# Supplied entries
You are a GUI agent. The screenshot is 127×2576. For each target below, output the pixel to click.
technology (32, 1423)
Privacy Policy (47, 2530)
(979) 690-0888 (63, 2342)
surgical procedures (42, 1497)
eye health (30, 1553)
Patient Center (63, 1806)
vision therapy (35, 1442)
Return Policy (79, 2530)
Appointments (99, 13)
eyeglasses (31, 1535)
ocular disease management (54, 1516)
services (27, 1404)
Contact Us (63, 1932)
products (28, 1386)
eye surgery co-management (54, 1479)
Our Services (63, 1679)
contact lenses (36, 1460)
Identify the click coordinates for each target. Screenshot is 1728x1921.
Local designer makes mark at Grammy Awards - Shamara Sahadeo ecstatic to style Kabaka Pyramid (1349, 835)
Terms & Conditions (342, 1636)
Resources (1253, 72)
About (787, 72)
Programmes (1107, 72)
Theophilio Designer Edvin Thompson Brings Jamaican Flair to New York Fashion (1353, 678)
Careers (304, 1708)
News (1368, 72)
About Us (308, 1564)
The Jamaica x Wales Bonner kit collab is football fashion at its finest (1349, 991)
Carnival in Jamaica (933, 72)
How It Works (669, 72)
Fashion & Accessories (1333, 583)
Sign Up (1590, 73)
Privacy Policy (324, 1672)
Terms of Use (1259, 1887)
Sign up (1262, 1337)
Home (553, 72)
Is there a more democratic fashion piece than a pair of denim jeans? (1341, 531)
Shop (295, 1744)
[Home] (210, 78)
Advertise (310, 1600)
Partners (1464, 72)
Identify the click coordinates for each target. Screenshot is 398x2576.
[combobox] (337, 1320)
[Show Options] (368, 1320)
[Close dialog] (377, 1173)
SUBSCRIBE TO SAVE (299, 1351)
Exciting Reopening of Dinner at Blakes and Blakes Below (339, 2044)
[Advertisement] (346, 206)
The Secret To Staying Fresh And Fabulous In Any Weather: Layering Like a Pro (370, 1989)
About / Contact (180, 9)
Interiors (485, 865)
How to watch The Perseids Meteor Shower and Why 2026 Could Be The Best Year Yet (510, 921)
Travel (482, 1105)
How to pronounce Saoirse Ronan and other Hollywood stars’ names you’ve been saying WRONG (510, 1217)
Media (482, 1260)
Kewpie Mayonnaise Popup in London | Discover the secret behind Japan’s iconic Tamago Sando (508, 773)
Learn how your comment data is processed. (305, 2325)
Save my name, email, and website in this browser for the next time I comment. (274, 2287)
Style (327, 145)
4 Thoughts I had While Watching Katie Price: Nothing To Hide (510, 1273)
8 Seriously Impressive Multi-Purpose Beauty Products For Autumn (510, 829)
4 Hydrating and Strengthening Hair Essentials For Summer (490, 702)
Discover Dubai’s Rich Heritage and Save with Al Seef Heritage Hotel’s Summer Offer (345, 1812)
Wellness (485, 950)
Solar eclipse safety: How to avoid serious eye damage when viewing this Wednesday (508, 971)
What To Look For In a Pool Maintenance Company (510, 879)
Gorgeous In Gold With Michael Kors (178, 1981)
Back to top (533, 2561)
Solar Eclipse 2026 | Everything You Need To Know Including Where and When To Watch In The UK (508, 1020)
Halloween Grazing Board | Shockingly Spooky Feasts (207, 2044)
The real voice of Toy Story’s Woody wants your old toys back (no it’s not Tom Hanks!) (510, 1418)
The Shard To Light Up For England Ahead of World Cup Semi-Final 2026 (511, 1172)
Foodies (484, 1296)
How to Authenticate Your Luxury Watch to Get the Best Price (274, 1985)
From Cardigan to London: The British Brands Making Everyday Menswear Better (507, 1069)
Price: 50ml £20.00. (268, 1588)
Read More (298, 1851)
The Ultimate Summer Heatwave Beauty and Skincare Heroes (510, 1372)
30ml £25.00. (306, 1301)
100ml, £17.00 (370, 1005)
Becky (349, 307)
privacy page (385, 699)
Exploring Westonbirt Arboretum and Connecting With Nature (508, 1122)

# What is expected
Would you show every line in the data above that contains the string "target"?

# Your response
You are a GUI agent. The screenshot is 127×2576. For each target below, output the pixel to click.
Identify the click coordinates for each target. Screenshot is 1728x1921.
Identify the click coordinates for each target. Screenshot is 398x2576.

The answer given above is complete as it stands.